Paul MovableType, Wordpress

Moved to Wordpress

May 17th, 2004

Well that was relatively painless. The import was simple and easy, getting the permalinks correct was a little bit more tricky, but only took a couple of hours. If it wasn’t for the “dash-to_underscore change”:http://weblog.burningbird.net/archives/2004/04/18/smart-urls-converting-from-mt-to-wp-and-die-url-die/ I’d have been done a long time ago.

So, things I did and tried to get into order. Firstly, I started with “these conversion instructions here”:http://blog.carthik.net/vault/2004/05/14/movabletype-to-wordpress/ and from “a link here about slugs”:http://www.libraryplanet.com/2004/05/slugs, I used the “mt import keyword slug importer script”:http://www.carthik.net/wpdocs/import-mt-keywords-postslug.phps which worked without problem.

A little mod_rewrite to redirect the various RSS(ish) feeds (RSS 0.91,RDF and Atom) to the wp versions and the only problem was that before 2004 I didn’t use a keyword for entries, but was using MTEntryTitle with underscores, and WordPress uses dashes.

I tried a few things; “this looked the best option”:http://idly.org/2004/05/13/fixing-mt-urls-for-wp and it worked perfectly, but I started getting some odd PHP errors about headers. I can see the problem, but not knowing PHP, I can’t see a solution. Next I tried “a method from the wiki”:http://wiki.wordpress.org/index.php/MT-Redirect which wrote a custom .htaccess code. I didn’t like this as it generated some 700 lines for the server to parse. However, it didn’t work anyway. This was because I wasn’t using the archive directory, so my URL is 2004/01/01/some-title and when some_title was entered, none of the redirect rules were listened to because a different rewrite rule was sending the request to the wordpress index.php file. “This method”:http://wordpress.org/development/archives/2004/03/29/redirecting-mt-entries/ had the same problem as above.
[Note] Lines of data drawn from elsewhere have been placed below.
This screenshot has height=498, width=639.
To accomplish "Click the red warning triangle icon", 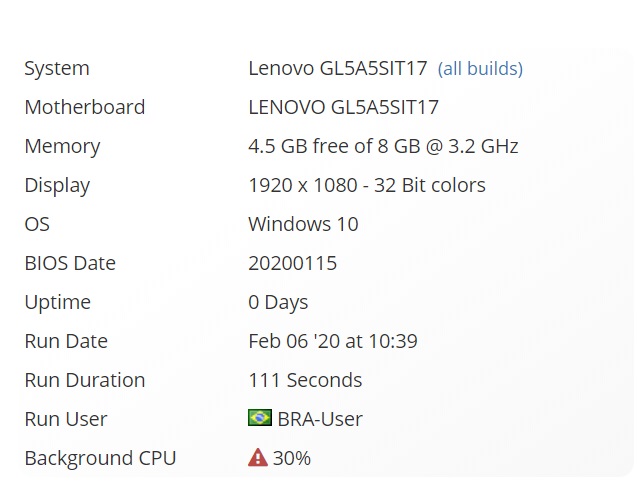I will [x=258, y=458].
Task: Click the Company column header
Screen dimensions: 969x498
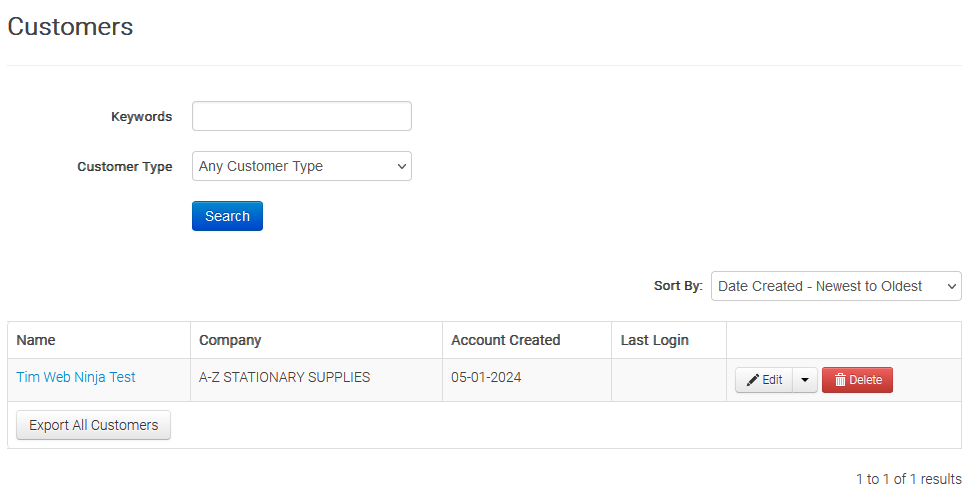Action: [x=230, y=340]
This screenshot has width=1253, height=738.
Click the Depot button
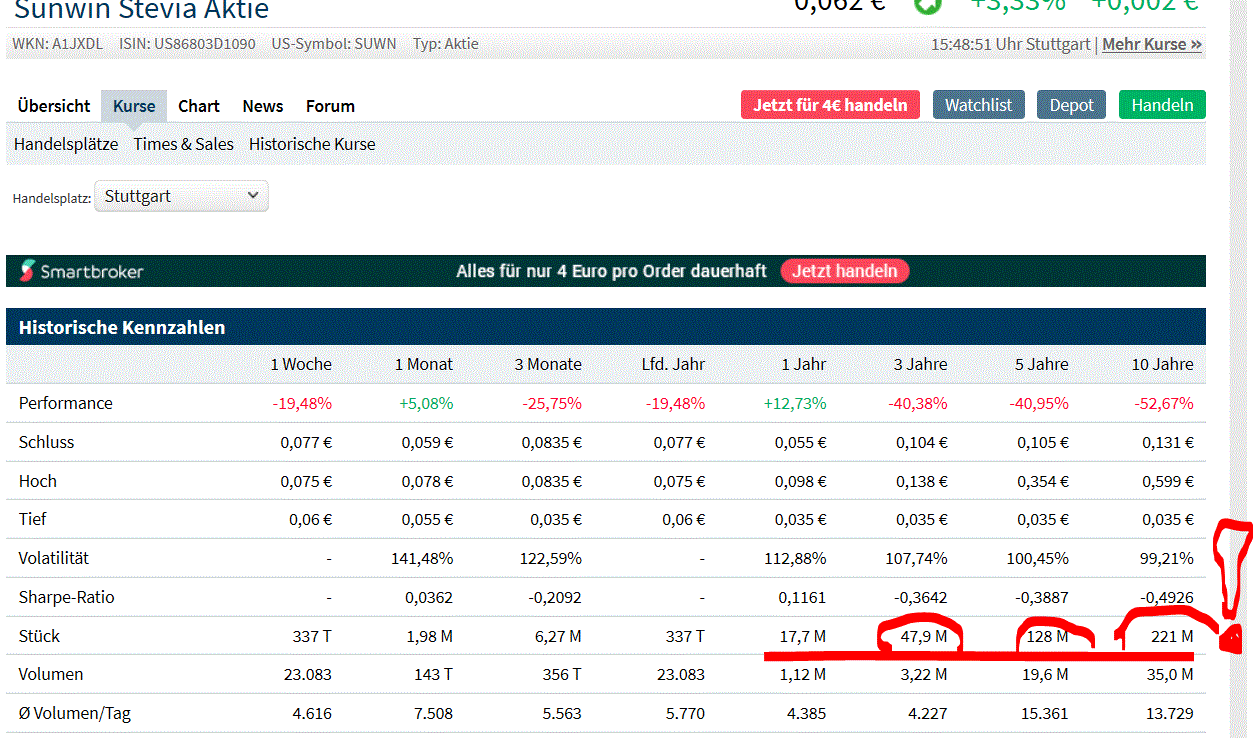(x=1071, y=105)
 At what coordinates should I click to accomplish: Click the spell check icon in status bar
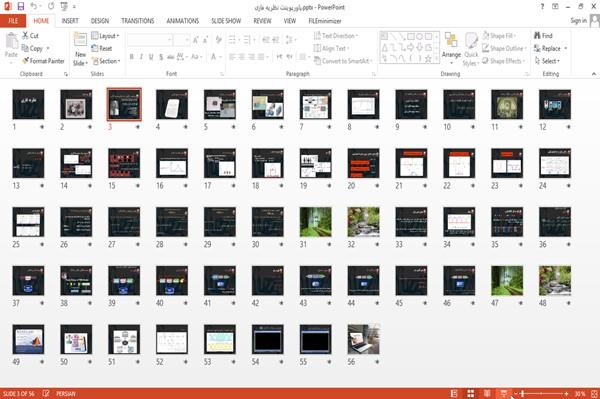pos(46,393)
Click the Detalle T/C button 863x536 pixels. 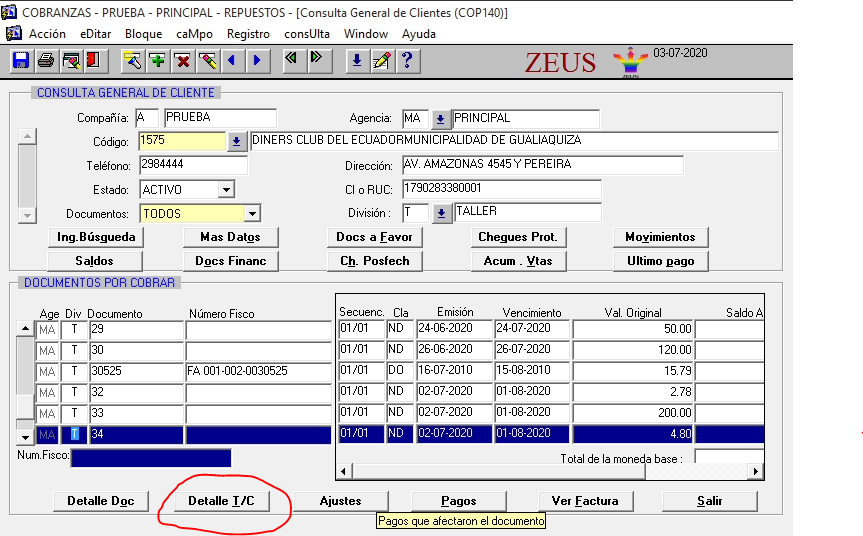click(221, 501)
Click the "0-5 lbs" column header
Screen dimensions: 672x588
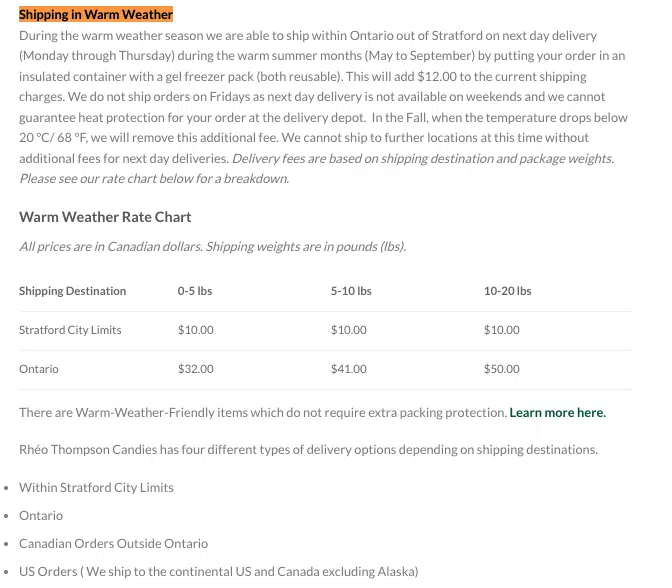pos(195,291)
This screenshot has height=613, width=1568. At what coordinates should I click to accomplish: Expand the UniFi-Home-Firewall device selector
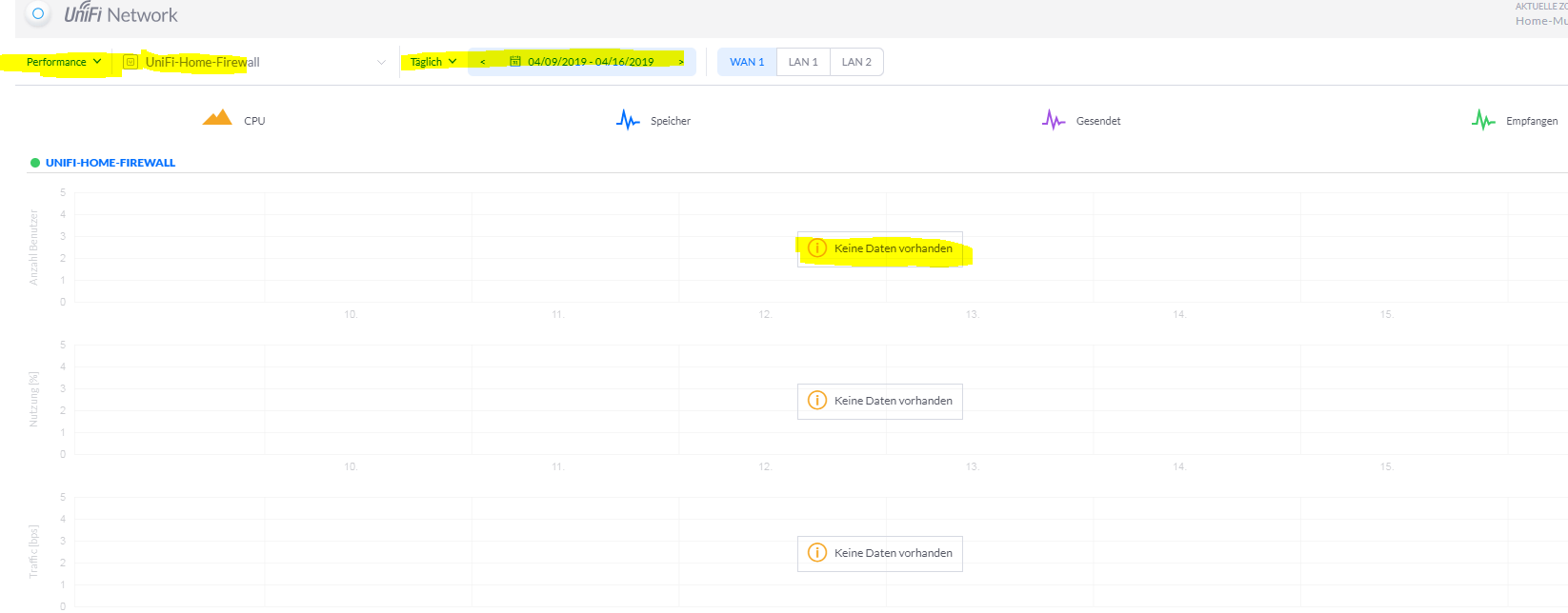click(381, 63)
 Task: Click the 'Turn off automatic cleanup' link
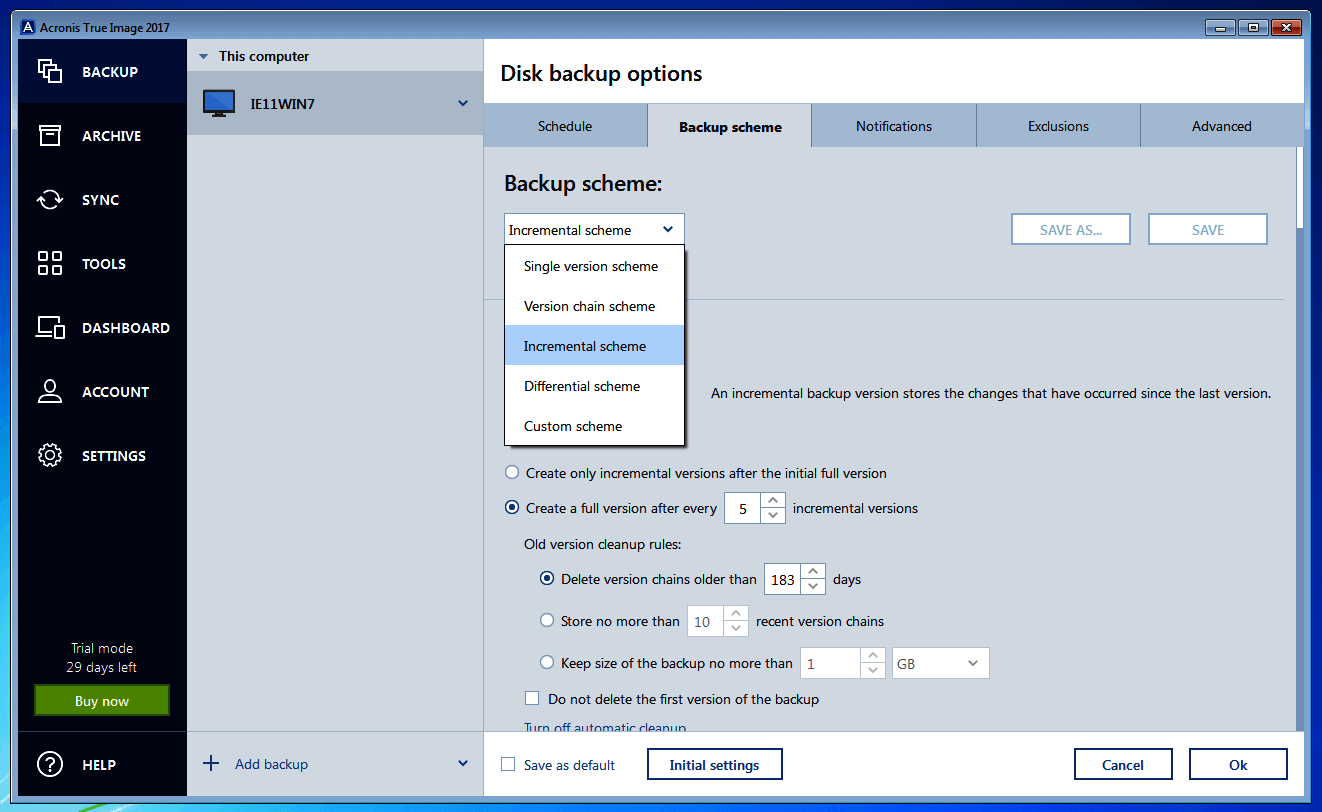point(604,728)
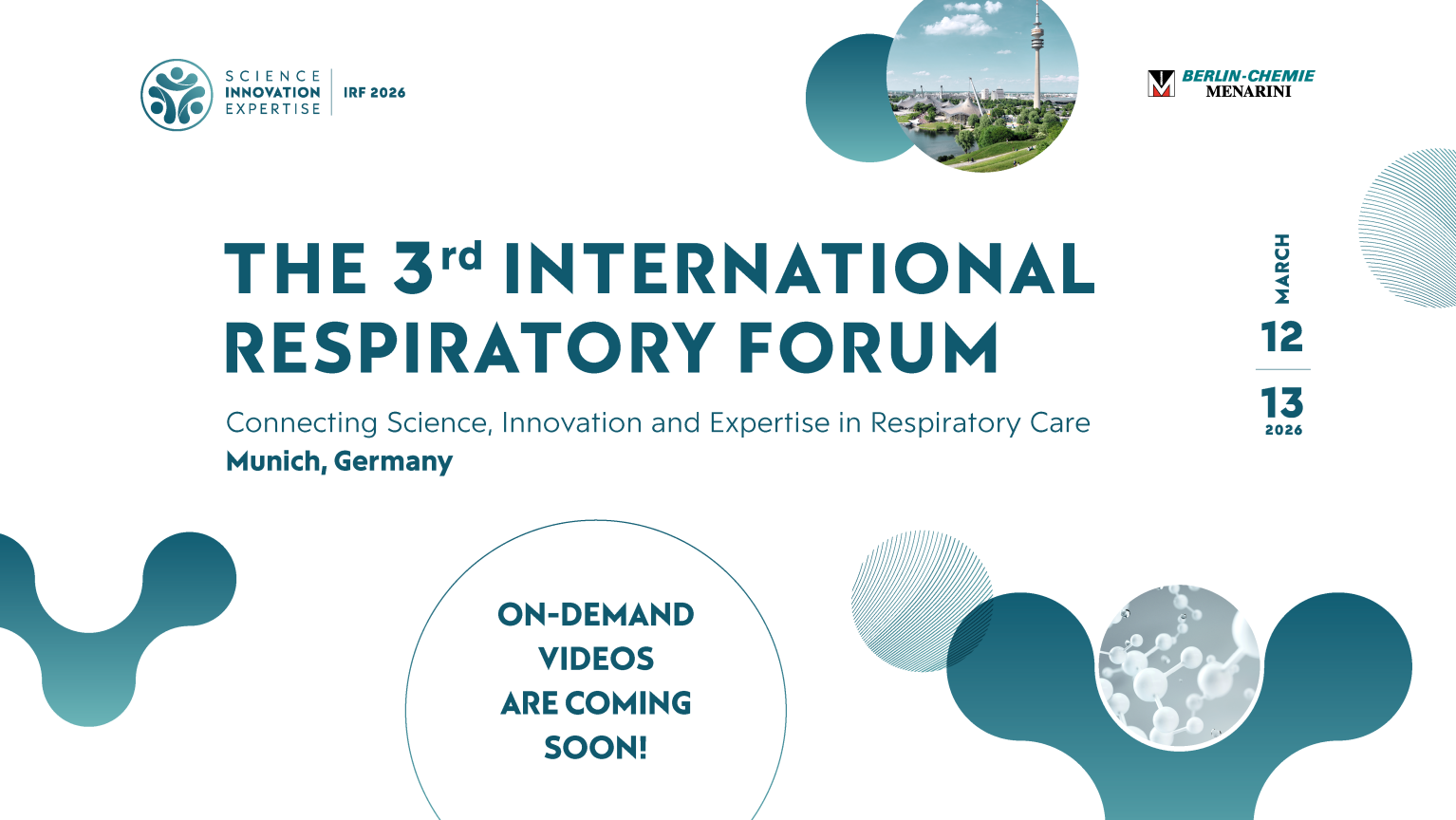Click the "THE 3rd INTERNATIONAL" title line
The height and width of the screenshot is (820, 1456).
tap(660, 269)
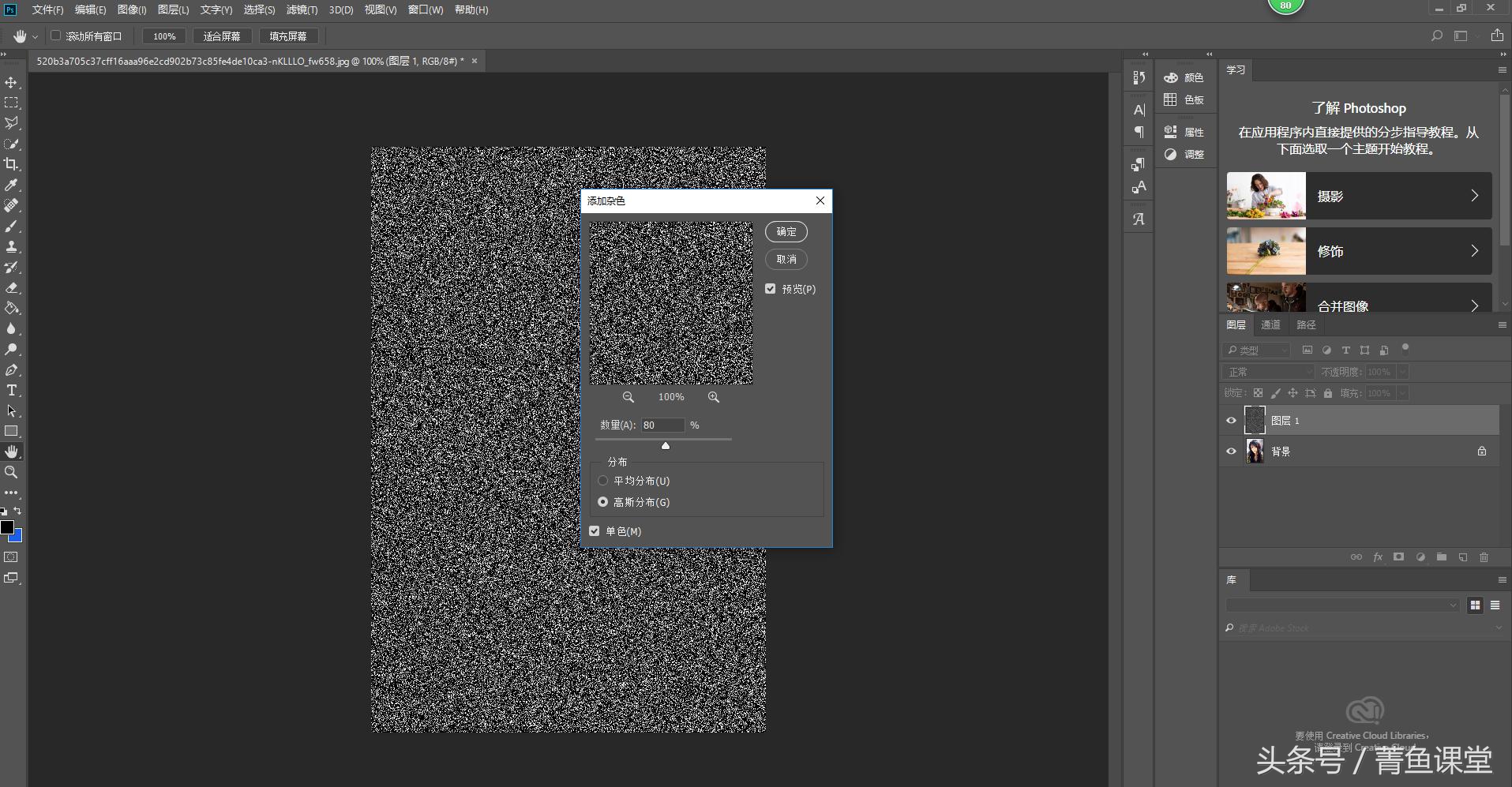Toggle the 预览(P) preview checkbox

point(771,289)
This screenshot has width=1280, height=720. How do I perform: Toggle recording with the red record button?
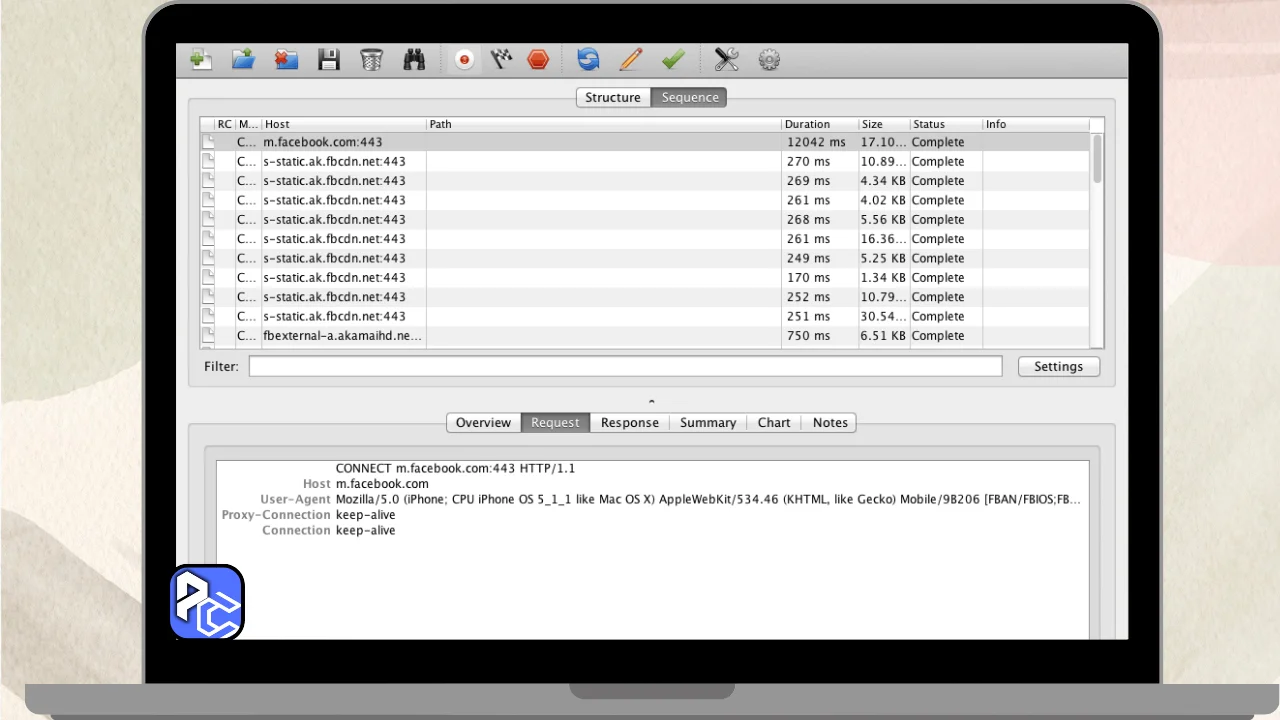464,60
So in the end, I went through my referer logs and simply changed any linked post to have underscores. I know this is going to miss some things, but it is a short term solution until I can have a look and figure out whether the header problem with the plugin is a known problem, or I can fix it. (It is 1am now and I’m going to bed).

I’ve decided to do a new design, so I’m not changing any of the templates yet, I’ve got the default Wordpress templates atm. The blogroll and linklog can come tomorrow.

Anyway, it seems that “SixApart have been doing some thinking and have gone someway to resolve the problems with the licensing”:http://www.sixapart.com/log/2004/05/movable_type_30.shtml#more.

bq. The single CPU usage statement was not intended to be in the license. It has been struck from the license, and everyone who has downloaded Movable Type 3.0 thus far can officially consider this change retroactive.

Oops! Schoolboy error.

bq. To be clear, sub-weblogs that make up weblog sites shouldn’t be counted toward your weblog total.

Should have been clear from the start. Either SixApart had no idea how their users used their software, or they just didn’t think about it, which if you are going to base a licensing structure on the number of weblogs is very silly indeed.

bq. We’re adding a new “Personal Edition Add-On” package that gives someone who has purchased a Personal Edition license the ability to buy 1 new weblog and 1 new author for $10. You can purchase as many additional author/weblog packs as you want, each for $10.

This is a clear case where they have listened to valid criticism and done well to address it. Still overpriced, but that is for up to them to work out. I get the impression of a young company not really knowing what they are doing. Growing too big, too soon? Or just not enough business knowledge? I mean, I wouldn’t have a clue about how much to change, and how many hackers would? That’s a boring job for some suit to work out. I’m off to learn a little bit about PHP (ssh Aquarius, it won’t be permanent).